_Вопросы и задания_
**A)** Перепишите из фрагмента текста без изменений отрывок, начиная со слов «ОСМЫСЛЕНИЕ российских интересов» и заканчивая словами «внут-реннего развития страны.» включительно.
**B)** Выпишите из фрагмента текста все слова и словосочетания, заключенные в кавычки.

_Фрагмент текста_
'''
Наконец, переоценка ценностей в том, что касается значения силовых факторов на международной арене, пожалуй, наиболее противоречивое (и потенциально опасное) следствие косовских событий. Правда, можно сказать, что тупик, в котором оказалась косовская операция НАТО, как раз и демонстрирует неадекватность военно-силовых решений. Но это можно говорить, адресуясь к Западу. А «для себя» делается иной вывод: сербов бомбят, потому что они слабы, да и с нами не считаются по той же самой причине. Ну а раз так, придется забыть о прекраснодушных разговорах на тему добра и справедливости в международных делах и сконцентрировать внимание на том, чтобы обеспечить себя адекватными военными возможностями.

В результате в России происходит довольно серьезный пересмотр политики в области военных приготовлений и доктринальных воззрений в этой области (о чем еще будет сказано ниже). Помимо этого, есть еще одна сторона дела: применение военной силы теперь выглядит оправданным. Если НАТО сочла возможным пойти по такому пути в Югославии, то и Россия не должна испытывать на этот предмет каких-либо сомнений применительно к эвентуальному возникновению ситуаций, где она сочтет затронутыми свои интересы. Впрочем, это относится не только к России. Здесь возникает длинная череда самых разнообразных проблем — от политики Китая в вопросе о Тайване до весьма вероятного всплеска интереса к оружию массового поражения, доступному «для бедных», — химическому или бактериологическому.

Стоит заметить в скобках, что побочным следствием такого развития событий может стать рост интереса к российскому оружию на мировых рынках. Правда, этот эффект может возникнуть лишь с некоторым временным лагом и к тому же оказаться смазанным под впечатлением от использования натовских высокоточных систем в войне против Югославии.

Но в целом большой вопрос, выиграет ли Россия от того, что какие-то сдерживающие инстинкты в отношении ставки на военную силу и ее использование могут атрофироваться. Именно в этом смысле косовский эпизод наиболее опасен; и российский интерес, возможно, как раз и состоит в том, чтобы не усу-

гублять эту сторону дела, а, напротив, попытаться ее минимизировать. Правда, сделать это можно только совместно с западными странами (что сейчас кажется довольно трудным).

ОСМЫСЛЕНИЕ российских интересов в связи с событиями вокруг Косово вписано в контекст развертывающейся в стране внутриполитической борьбы. Более того, эти события наложили на нее очень сильный отпечаток, что, по мнению некоторых российских аналитиков, вообще может изменить вектор внут-реннего развития страны.

Косовские события создали ощутимые проблемы для «прозападных» сил, придерживающихся либеральной ориентации и стоящих на демократических позициях. Подавляющее большинство из них сочли необходимым осудить натовскую акцию. Тем не менее, совершенно очевидно, что их ждут серьезные затруднения с аргументацией как в пользу кооперативных взаимоотношений с Западом, так и в пользу воспроизведения в России существующих там социально- политических порядков.

По большому счету, эта часть российского политического спектра столкнулась с беспрецедентным кризисом идентичности. Многие полагают, что решение НАТО начать войну против Югославии привело к серьезной дискредитации представлений о западной демократии. В этом смысле ракетно-бомбовые удары оказались нанесенными не столько по сербам, сколько по неоперившейся российской демократии.
'''
_Исходные данные_
'''
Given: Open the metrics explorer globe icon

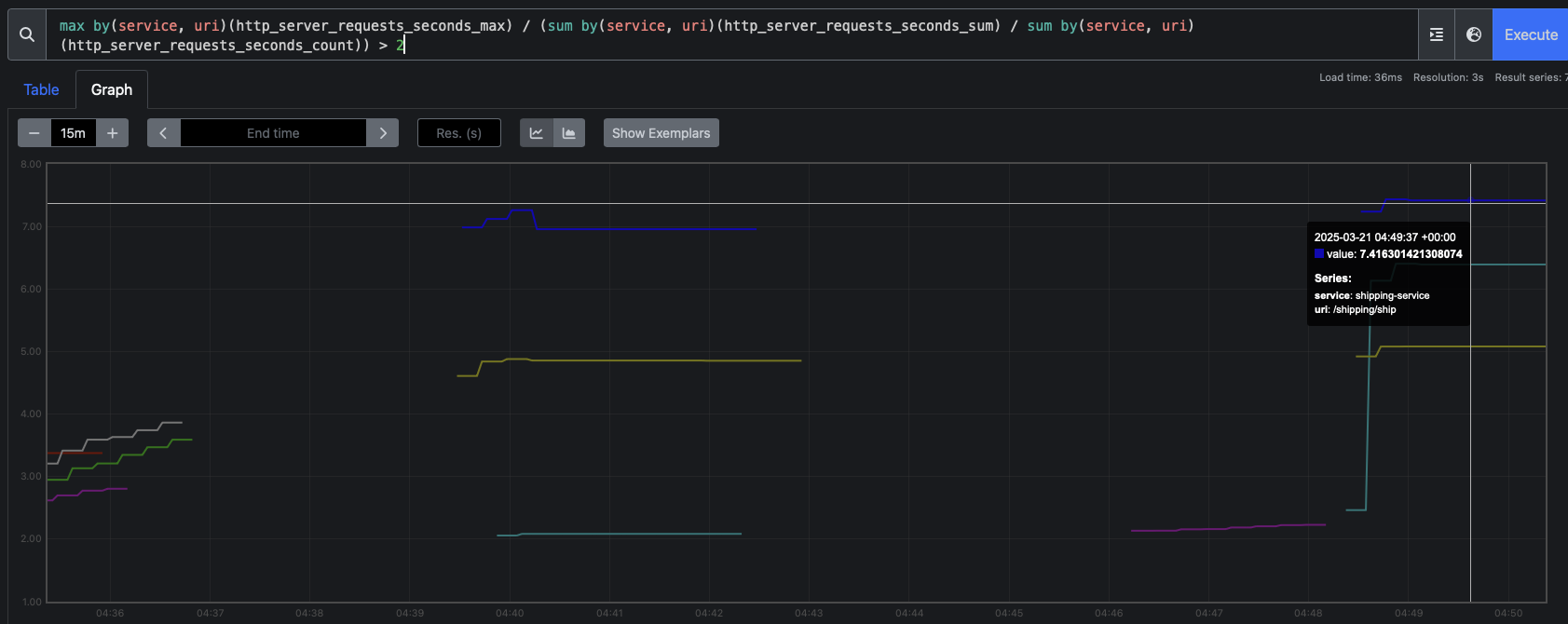Looking at the screenshot, I should [x=1474, y=34].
'''
_Ответы по порядку_
**A)**
ОСМЫСЛЕНИЕ российских интересов в связи с событиями вокруг Косово вписано в контекст развертывающейся в стране внутриполитической борьбы. Более того, эти события наложили на нее очень сильный отпечаток, что, по мнению некоторых российских аналитиков, вообще может изменить вектор внут-реннего развития страны.

**B)** «для себя», «для бедных», «прозападных»